Leo Vo
Leo Vo

Reputation: 10330

Mouse Enter & Mouse Leave on a form

I have a form with child controls. I want when user move mouse over the form, the form will be closed. So I catch mouse enter and move leave on the form. But if I move mouse on any controls in form, mouse leave event will be also caught.

Please help me to solve this problem. Thanks.

UPDATE: When the cursor's position is on the form's caption region (this region is called non-client region). I move mouse out of this region, I can't receive the WM_MOUSELEAVE message as well as WM_NCMOUSELEAVE. Please help me in this problem. I want to receive a message when move mouse out of this region. Thanks.

Upvotes: 4

Views: 7202

Answers (2)

Javed Akram
Javed Akram

Reputation: 15354

this is happening because you have gap between your child Controls on leaving from controls the form_mouseEnter event fires automatically

a way you can do like placing controls with no gap

or

If you don't want user to leave your Control you can set boundary of cursor use this

Cursor.Clip=Control_name.Bounds;

Upvotes: 0

Cheng Chen
Cheng Chen

Reputation: 43523

Essentially you want to check if the cursor is in the scope of the control. Here is the solution:

(1) Add a Panel in the form which is the same size as your Form, and move all controls in the form to the panel.
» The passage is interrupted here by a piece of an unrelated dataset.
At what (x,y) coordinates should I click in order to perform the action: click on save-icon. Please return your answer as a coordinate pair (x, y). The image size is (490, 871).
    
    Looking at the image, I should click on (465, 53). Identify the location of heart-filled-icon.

It's easy to change: open MyForm.designer.cs, add the panel, and change all statements like this.Controls.Add(myLabel); to this.myPanel.Controls.Add(myLabel);.

(2) Deal with MouseEnter and MouseLeave events of the panel you added.
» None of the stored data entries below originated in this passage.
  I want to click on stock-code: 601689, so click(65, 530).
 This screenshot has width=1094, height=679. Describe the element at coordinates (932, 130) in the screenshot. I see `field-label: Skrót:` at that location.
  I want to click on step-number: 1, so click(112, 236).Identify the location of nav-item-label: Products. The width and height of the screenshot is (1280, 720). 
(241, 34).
myPanel.MouseEnter += (sender, e) =>
{
    //enter
};

myPanel.MouseLeave += (sender, e) =>
{
   if (Cursor.Position.X < myPanel.Location.X 
       || Cursor.Position.Y < myPanel.Location.Y
       || Cursor.Position.X > myPanel.Location.X + myPanel.Width 
       || Cursor.Position.Y > myPanel.Location.Y + myPanel.Height)
   {
       //out of scope
   }
};

(3) Why not use Form in step 2? Why do we need a Panel with the same size? Try it yourself. The narrow border of the form will make you crazy.

(4) You can make the if statements in step 2 to an extension method, which is helpful to furthur usage.